China’s Cyberspace Administration of China (CAC) published an official “Data Export Security Management Policy Q&A (October 2025)” to address common compliance questions businesses have raised when handling cross-border data transfers. Rather than introducing a new standalone regime, the Q&A helps organizations interpret and apply existing rules more consistently—especially around exemptions, what counts as an “outbound” transfer, and when a new security assessment may be required.

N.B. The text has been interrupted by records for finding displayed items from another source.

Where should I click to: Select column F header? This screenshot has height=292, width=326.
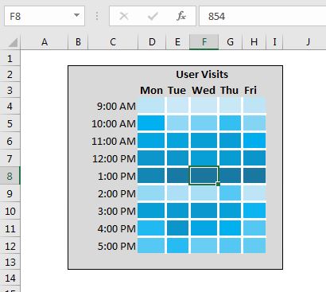point(204,42)
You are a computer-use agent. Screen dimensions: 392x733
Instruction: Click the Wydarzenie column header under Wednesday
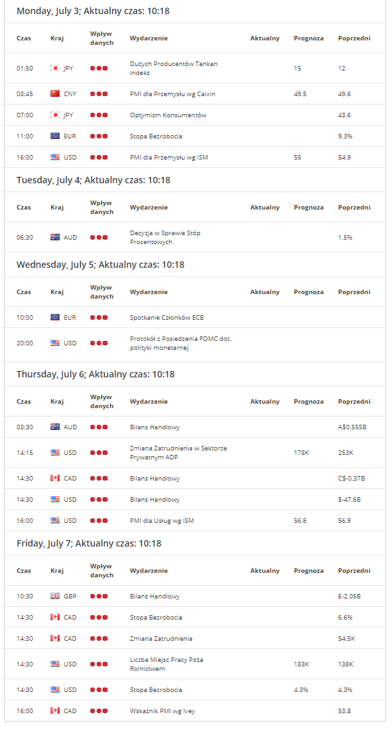[149, 292]
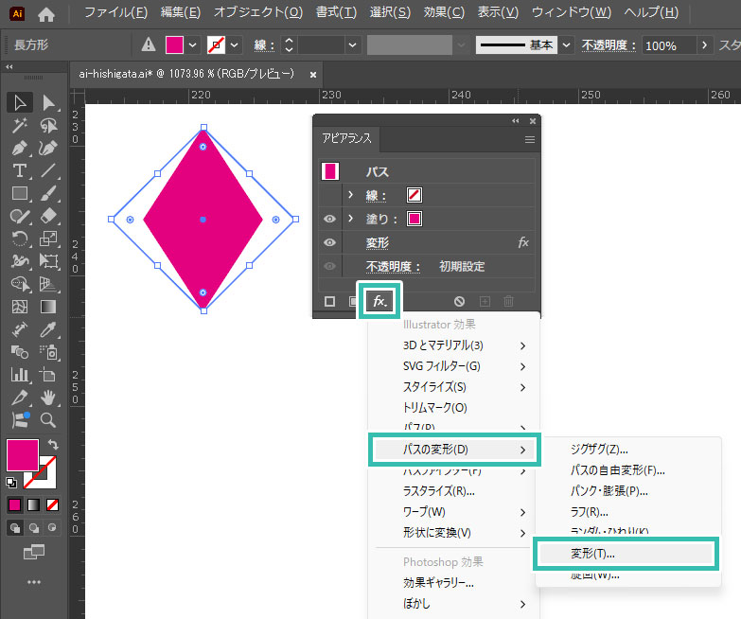Expand the 線 stroke row chevron
This screenshot has width=741, height=619.
point(350,195)
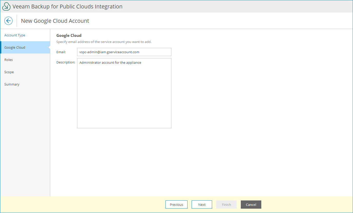Jump to the Roles wizard step

click(x=9, y=60)
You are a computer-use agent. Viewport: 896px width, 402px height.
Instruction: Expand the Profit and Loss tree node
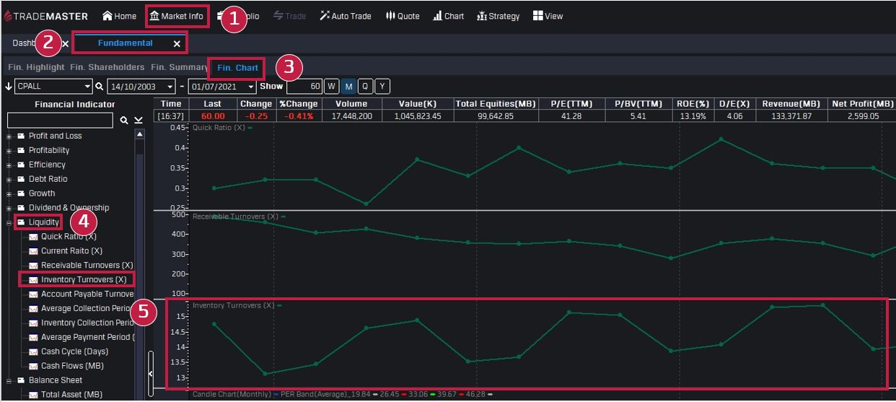[x=10, y=136]
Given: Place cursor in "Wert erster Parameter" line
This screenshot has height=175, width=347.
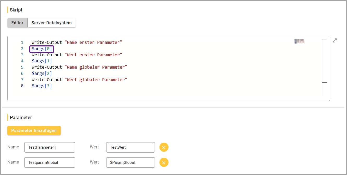Looking at the screenshot, I should (x=77, y=55).
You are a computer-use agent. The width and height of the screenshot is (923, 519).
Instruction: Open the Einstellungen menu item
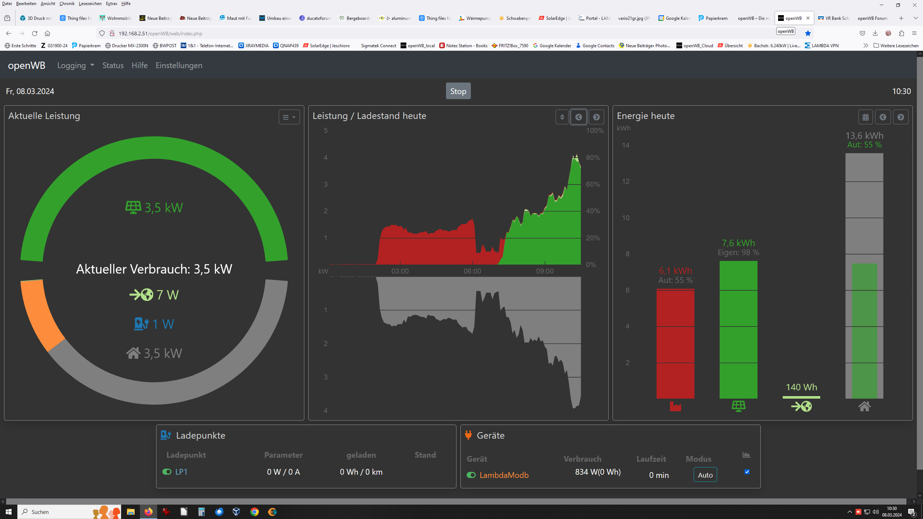tap(179, 65)
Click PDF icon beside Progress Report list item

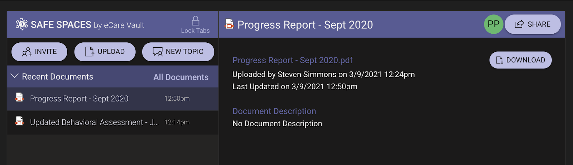pyautogui.click(x=19, y=98)
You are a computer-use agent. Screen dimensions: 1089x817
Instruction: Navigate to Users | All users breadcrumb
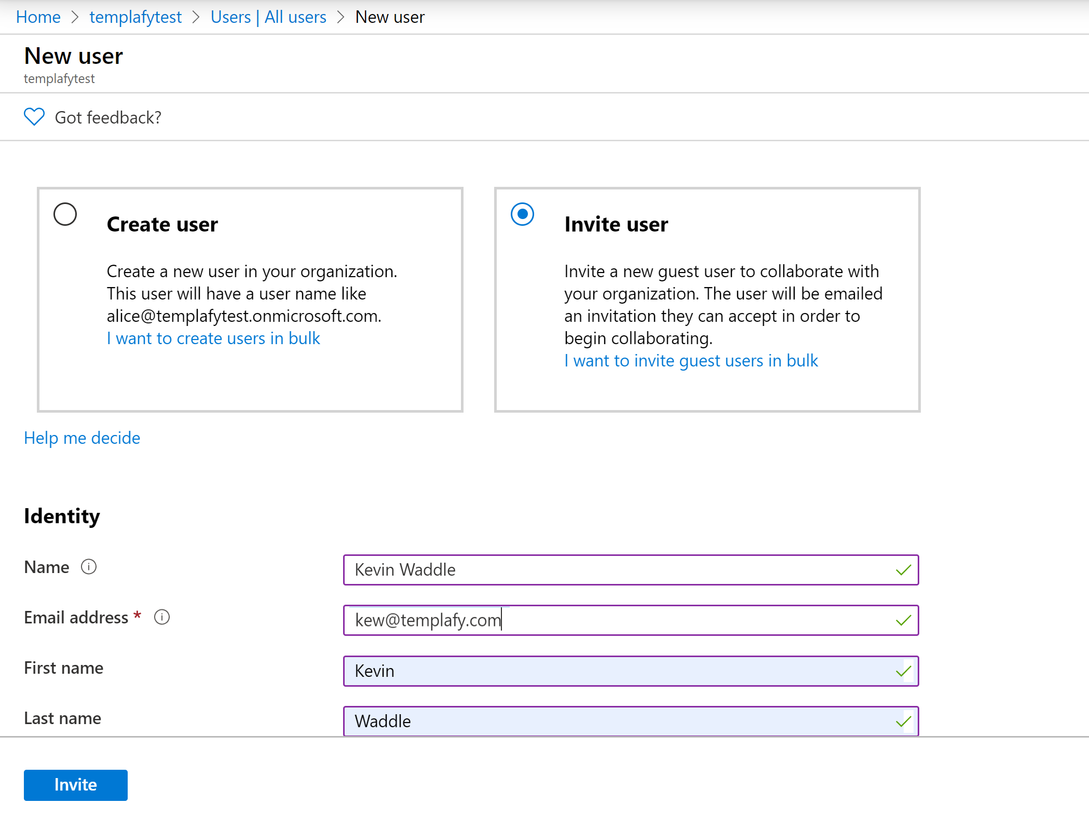[268, 17]
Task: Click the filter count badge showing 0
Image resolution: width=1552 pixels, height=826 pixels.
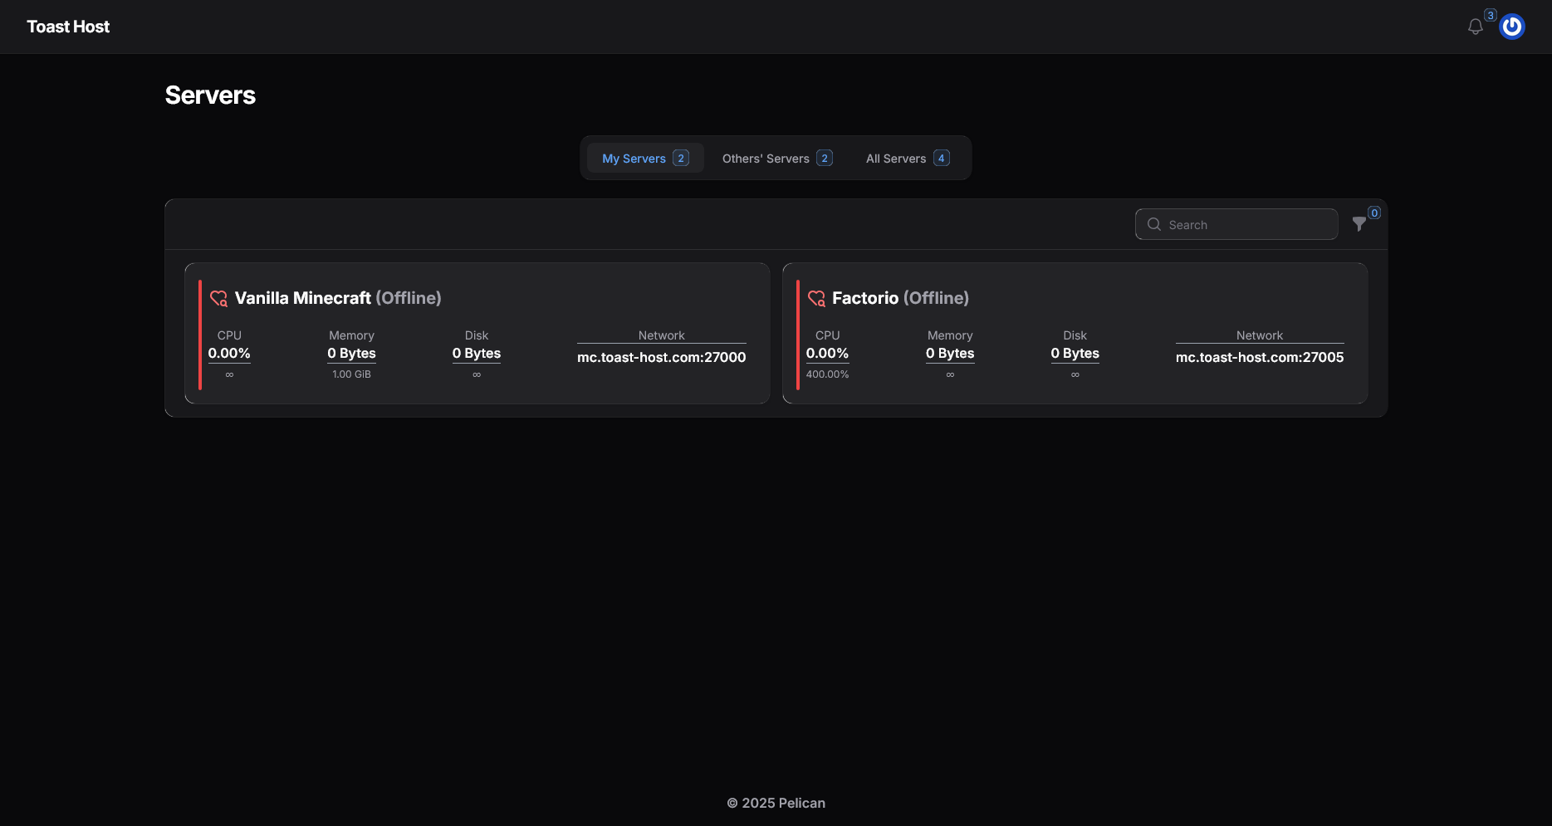Action: 1374,213
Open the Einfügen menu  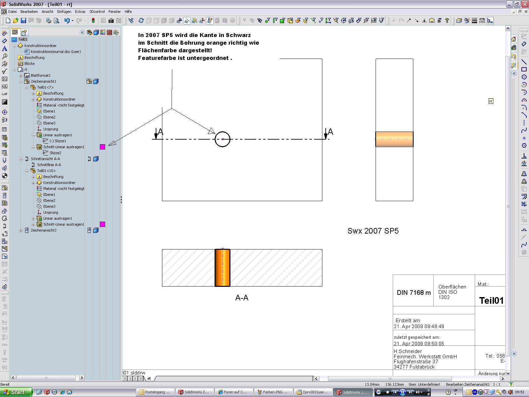[x=64, y=12]
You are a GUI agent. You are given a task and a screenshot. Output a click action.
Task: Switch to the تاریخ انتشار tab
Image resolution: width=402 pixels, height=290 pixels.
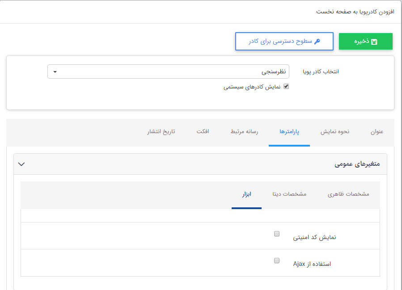161,132
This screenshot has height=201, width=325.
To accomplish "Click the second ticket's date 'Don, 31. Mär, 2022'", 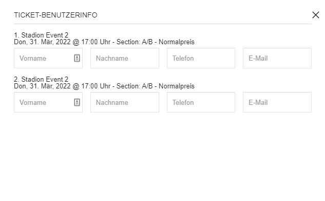I will [x=42, y=86].
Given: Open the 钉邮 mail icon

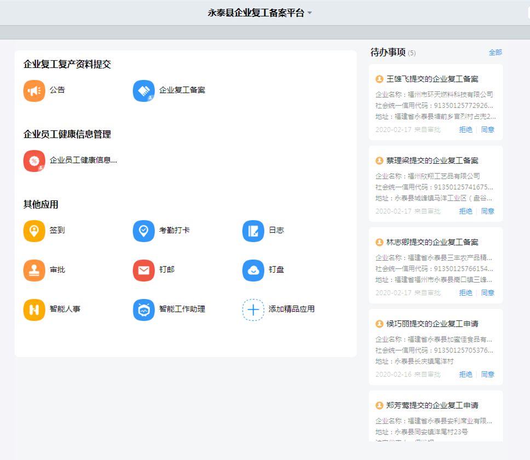Looking at the screenshot, I should pyautogui.click(x=143, y=271).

Several takeaways are particularly practical for day-to-day operations:

Exemptions are not limited to a fixed list. The Q&A explains that the “etc.” language in contract-performance scenarios (such as cross-border shopping, payments, travel bookings, visa services, exams, and similar services) can cover additional comparable situations, as long as the transfer is genuinely necessary to conclude or perform a contract where the individual is a party, and the personal information provided overseas stays within a minimum-necessary scope.
“Outbound transfer” is about where access happens, not only where servers sit. If data is stored in China but can be queried, retrieved, or exported by an overseas entity from outside China, that can be treated as a cross-border data transfer. By contrast, if overseas staff access the data while physically in China and the data is not transmitted abroad, it is generally not treated as an outbound transfer.
Volume thresholds still matter over the calendar year. Even if an organization initially relies on a lighter compliance route (for example, filing a standard contract), it should monitor cumulative outbound volumes from January 1 of the same year. If volumes later reach the threshold that triggers a security assessment, the organization is expected to follow the security assessment procedure.
“Important data” triggers tighter timelines. If an organization is informed that it handles important data—or its data is publicly designated as important—continuing relevant outbound transfers typically requires applying for a security assessment within a defined time window.
Changes to systems do not automatically mean re-assessment. The Q&A indicates that routine system upgrades or replacements do not necessarily require re-submitting a security assessment, unless they change key risk factors (such as the purpose, scope, method of transfer, retention period, or other conditions that materially affect data security).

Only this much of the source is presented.